Logo
>

Dolar Masih Lemah di Tengah Gejolak Investor dan Lambatnya Pertumbuhan Ekonomi

Ditulis oleh Yunila Wati
Dolar Masih Lemah di Tengah Gejolak Investor dan Lambatnya Pertumbuhan Ekonomi

Poin Penting :

    KABARBURSA.COM - Dolar Amerika Serikat masih terus melemah di tengah tekanan perdagangan dalam negeri yang sedang bergejolak karena investor sedang bersiap untuk mendengar laporan payrolls yang akan terjadi pada Jumat, 6 September 2024 waktu setempat atau Sabtu, 7 September 2024 WIB. Data payrolls itu sendiri dapat membentuk jalur pemotongan suku bunga dari Federal Reserve.

    Selain gejolak investor, Reuters di New York, pagi ini melaporkan tekanan terhadap dolar juga terjadi karena adanya tanda-tanda perlambatan pertumbuhan ekonomi Amerika Serikat yang meningkatkan peluang The Fed dalam memangkas suku bunga dengan lebih cepat.

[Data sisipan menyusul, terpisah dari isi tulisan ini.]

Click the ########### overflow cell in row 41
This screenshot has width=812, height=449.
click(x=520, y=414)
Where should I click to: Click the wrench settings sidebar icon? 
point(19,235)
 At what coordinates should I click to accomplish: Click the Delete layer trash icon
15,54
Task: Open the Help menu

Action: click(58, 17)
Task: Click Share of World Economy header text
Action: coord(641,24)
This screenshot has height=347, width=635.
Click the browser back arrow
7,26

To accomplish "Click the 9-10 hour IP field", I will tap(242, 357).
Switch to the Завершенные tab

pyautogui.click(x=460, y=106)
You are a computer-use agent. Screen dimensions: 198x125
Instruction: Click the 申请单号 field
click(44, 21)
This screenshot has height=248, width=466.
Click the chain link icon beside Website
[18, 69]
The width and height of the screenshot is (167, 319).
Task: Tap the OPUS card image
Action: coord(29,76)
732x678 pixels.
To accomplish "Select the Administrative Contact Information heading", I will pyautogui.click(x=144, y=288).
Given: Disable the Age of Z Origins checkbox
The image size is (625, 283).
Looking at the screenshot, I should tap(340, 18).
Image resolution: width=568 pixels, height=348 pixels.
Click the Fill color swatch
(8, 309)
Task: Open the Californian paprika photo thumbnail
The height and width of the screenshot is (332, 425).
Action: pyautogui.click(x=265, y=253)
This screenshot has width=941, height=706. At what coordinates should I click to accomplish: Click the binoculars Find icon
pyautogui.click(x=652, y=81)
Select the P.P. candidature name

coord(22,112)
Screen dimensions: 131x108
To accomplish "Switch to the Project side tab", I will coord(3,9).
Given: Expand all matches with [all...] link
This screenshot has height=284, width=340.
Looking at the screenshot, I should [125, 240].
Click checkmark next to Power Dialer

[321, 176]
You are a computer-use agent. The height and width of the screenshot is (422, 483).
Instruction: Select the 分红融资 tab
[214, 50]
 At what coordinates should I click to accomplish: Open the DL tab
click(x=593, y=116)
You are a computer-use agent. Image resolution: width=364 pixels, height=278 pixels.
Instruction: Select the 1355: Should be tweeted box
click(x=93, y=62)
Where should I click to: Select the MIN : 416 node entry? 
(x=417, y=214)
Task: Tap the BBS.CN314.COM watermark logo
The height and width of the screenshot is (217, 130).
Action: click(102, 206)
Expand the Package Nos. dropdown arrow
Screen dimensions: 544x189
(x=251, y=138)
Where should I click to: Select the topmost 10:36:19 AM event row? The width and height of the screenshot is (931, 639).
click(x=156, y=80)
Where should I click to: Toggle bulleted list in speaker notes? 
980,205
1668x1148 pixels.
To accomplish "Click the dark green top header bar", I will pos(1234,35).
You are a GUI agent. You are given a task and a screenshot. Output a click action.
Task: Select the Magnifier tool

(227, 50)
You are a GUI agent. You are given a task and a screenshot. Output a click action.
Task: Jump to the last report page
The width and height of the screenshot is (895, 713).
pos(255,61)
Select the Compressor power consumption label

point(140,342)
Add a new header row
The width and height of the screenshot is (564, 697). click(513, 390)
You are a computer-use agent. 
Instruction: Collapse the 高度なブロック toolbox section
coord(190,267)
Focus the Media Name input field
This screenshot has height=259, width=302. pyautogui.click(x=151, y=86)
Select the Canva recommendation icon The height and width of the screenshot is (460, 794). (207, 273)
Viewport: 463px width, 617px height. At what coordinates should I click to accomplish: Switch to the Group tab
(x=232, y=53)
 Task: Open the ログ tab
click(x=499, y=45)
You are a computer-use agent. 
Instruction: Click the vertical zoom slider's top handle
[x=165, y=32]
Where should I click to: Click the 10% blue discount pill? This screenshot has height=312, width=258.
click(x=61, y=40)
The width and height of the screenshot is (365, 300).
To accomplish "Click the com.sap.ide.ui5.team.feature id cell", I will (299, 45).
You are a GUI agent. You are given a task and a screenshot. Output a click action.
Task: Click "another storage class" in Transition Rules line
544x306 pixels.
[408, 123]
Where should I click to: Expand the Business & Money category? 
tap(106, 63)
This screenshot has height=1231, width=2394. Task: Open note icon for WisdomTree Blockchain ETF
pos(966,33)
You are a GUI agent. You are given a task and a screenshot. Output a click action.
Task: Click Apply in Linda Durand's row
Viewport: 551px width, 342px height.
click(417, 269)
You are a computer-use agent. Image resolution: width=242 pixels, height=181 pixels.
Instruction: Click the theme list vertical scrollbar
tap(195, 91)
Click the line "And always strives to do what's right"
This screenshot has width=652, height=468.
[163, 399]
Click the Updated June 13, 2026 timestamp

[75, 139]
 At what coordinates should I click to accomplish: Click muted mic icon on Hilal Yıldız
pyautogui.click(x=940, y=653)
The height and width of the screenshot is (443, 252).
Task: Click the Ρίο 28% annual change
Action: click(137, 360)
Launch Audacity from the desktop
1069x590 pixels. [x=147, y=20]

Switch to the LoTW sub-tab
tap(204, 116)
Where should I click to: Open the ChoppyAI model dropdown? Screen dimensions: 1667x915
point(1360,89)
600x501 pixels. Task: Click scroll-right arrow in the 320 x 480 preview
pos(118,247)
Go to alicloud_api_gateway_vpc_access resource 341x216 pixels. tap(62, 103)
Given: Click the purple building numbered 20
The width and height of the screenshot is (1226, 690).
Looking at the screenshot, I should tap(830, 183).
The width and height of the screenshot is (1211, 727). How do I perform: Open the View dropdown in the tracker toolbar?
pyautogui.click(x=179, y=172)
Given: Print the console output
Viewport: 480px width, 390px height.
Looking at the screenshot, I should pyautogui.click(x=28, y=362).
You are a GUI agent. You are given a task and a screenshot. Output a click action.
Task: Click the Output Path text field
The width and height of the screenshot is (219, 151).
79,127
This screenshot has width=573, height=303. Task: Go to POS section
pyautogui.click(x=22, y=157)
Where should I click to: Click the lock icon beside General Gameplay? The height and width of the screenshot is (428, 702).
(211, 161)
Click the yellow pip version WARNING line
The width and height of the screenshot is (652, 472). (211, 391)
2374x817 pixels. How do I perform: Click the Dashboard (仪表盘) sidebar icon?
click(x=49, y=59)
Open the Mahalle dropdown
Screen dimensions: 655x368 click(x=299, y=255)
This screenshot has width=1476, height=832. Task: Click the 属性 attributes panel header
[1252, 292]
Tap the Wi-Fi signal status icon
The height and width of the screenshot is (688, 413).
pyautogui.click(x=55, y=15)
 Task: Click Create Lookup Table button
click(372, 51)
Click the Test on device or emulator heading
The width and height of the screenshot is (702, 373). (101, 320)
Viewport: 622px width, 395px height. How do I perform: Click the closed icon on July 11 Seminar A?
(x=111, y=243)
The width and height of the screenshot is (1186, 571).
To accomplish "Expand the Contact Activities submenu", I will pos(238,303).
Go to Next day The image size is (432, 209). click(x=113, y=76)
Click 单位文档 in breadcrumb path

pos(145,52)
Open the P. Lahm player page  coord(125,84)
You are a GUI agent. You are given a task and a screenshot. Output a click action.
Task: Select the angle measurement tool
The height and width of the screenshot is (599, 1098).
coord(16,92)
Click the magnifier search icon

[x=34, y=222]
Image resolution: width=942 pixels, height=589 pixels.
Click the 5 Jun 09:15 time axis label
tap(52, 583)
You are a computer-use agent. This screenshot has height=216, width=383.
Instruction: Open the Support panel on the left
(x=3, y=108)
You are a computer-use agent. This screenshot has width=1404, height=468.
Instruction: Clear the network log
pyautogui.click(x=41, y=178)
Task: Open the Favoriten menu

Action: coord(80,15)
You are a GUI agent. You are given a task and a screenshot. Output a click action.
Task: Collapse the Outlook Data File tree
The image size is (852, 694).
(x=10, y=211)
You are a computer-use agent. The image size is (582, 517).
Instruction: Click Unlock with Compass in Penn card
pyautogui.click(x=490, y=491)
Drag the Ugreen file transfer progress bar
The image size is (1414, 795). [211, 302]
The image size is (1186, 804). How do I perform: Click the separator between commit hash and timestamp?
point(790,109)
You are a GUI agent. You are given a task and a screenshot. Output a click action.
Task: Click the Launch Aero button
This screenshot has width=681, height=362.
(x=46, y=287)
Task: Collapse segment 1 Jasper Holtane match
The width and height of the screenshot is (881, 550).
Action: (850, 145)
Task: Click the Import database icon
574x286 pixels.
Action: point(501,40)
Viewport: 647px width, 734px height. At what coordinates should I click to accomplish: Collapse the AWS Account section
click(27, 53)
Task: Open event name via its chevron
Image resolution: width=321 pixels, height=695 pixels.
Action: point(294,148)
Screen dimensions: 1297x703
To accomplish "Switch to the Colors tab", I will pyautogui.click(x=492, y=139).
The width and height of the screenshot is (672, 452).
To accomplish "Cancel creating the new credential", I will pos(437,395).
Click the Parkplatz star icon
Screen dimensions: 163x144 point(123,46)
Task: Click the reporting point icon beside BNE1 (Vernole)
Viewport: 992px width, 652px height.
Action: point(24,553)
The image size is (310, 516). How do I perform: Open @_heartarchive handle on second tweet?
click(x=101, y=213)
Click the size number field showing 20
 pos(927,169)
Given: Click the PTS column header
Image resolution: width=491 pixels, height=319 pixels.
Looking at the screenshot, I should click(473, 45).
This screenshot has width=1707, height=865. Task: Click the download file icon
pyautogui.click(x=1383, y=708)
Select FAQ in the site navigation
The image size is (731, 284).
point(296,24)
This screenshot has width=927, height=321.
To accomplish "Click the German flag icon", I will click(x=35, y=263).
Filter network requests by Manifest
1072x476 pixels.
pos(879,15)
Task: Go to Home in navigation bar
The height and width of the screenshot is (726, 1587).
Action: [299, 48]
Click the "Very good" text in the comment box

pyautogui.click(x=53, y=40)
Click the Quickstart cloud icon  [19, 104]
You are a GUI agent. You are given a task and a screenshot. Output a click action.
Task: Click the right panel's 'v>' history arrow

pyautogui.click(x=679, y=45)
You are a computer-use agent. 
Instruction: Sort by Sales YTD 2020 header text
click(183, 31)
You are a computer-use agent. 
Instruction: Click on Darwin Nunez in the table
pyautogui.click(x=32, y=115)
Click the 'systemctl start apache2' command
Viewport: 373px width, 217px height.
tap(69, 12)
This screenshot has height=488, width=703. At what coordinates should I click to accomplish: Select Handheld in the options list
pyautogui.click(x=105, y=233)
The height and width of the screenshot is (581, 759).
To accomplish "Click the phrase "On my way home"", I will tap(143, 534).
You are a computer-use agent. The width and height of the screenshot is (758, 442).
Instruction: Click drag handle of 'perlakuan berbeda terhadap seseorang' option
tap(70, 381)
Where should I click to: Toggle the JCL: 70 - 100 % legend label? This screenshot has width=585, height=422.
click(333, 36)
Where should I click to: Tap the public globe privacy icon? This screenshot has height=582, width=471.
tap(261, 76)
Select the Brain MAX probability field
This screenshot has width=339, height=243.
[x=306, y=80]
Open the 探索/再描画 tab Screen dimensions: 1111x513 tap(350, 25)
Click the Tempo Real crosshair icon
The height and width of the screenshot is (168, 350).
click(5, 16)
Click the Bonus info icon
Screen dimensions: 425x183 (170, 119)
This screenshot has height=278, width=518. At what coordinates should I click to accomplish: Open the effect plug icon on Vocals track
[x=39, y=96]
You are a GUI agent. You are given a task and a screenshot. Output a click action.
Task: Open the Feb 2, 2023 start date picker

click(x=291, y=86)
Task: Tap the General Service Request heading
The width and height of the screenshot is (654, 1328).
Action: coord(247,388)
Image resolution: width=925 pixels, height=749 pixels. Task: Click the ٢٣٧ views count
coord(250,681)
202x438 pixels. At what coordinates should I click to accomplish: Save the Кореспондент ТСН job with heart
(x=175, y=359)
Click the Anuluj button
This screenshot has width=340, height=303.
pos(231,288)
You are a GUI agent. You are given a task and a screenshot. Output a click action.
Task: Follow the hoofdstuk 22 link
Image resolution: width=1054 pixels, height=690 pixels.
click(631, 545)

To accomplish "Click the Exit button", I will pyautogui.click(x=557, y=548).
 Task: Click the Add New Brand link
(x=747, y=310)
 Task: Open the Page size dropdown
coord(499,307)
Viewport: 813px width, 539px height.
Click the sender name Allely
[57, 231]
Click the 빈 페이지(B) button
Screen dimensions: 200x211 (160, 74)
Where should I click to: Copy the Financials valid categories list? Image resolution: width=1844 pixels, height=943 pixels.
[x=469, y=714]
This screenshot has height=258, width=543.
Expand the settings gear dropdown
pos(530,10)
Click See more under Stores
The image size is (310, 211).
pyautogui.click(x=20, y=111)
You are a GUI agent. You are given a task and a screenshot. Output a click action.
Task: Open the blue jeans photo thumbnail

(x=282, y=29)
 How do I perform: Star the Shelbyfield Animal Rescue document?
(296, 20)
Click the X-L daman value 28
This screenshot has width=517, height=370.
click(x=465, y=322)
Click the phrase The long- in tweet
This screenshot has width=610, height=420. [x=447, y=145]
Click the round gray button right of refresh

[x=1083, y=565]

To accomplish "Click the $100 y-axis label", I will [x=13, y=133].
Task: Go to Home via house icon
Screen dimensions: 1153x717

    Chairman Fed Jerome Powell pada bulan lalu sempat mengatakan, mendukung dimulainya pemotongan suku bunga dalam waktu dekat. Hal itu dipilihnya sebagai bentuk perhatian atas melemahnya pasar tenaga kerja. Karena, dari data yang dirilis hari ini terlihat bahwa telah terjadi penurunan pengajuan aplikasi baru untuk tunjangan pengangguran. Data PHK pun tetap rendah.

    Laporan inilah yang kemudian membantu meredakan kekhawatiran bahwa pasar tenaga kerja memburuk. Apalagi pada rilis sesi sebelumnya, terlihat pertumbuhan lapangan kerja swasta Amerika Serikat sepanjang Agustus kemarin mencapai titik terendahnya dalam tiga setengah tahun.

    Berdasarkan survei Reuters terhadap beberapa ekonom, diperkirakan terjadi peningkatan lapangan kerja sebanyak 165.000 per Agustus 2024. Jumlah tersebut meningkat dari bulan sebelumnya yang tercatat sebanyak 114.000.

    "Ada perasaan yang membayangi bahwa penurunan ekonomi akan terjadi. Sayangnya, sederet angka terbaru ini tidak menunjukkan hal itu," kata Adam Button, Chief Currency Analyst Forexlive di Toronto, AS.

    Dia melanjutkan, pasar kemungkinan akan mengalami sejumlah perubahan antara 25 sampai 69 basis poin pada setiap titik data. Menurut FedWatch Tool CME Group, diperkirakan peluang tersebut adalah 59 persen untuk pemotongan 25 basis poin ketika The Fed bertemu pada 17 dan 18 September, dengan peluang 41 persen untuk pemangkasan 50 basis poin. Jadi, keseluruhan ada sekitar 100 basis poin pemotongan di tahun ini.

    Mata Uang Eropa

    Melemahnya dolar AS ternyata tidak diikuti oleh mata uang di Eropa. Terbukti, mata uang Eropa justru menguat 0,2 persen terhadap dolar, di mana posisinya kini berada di level USD1,1106, tertinggi dalam satu minggu. Sementara, Index Dolar atau Indeks DXY, yang mengukur greenback terhadap sekeranjang enam mata uang lainnya, ikut turun 0,2 persen menjadi 101,08.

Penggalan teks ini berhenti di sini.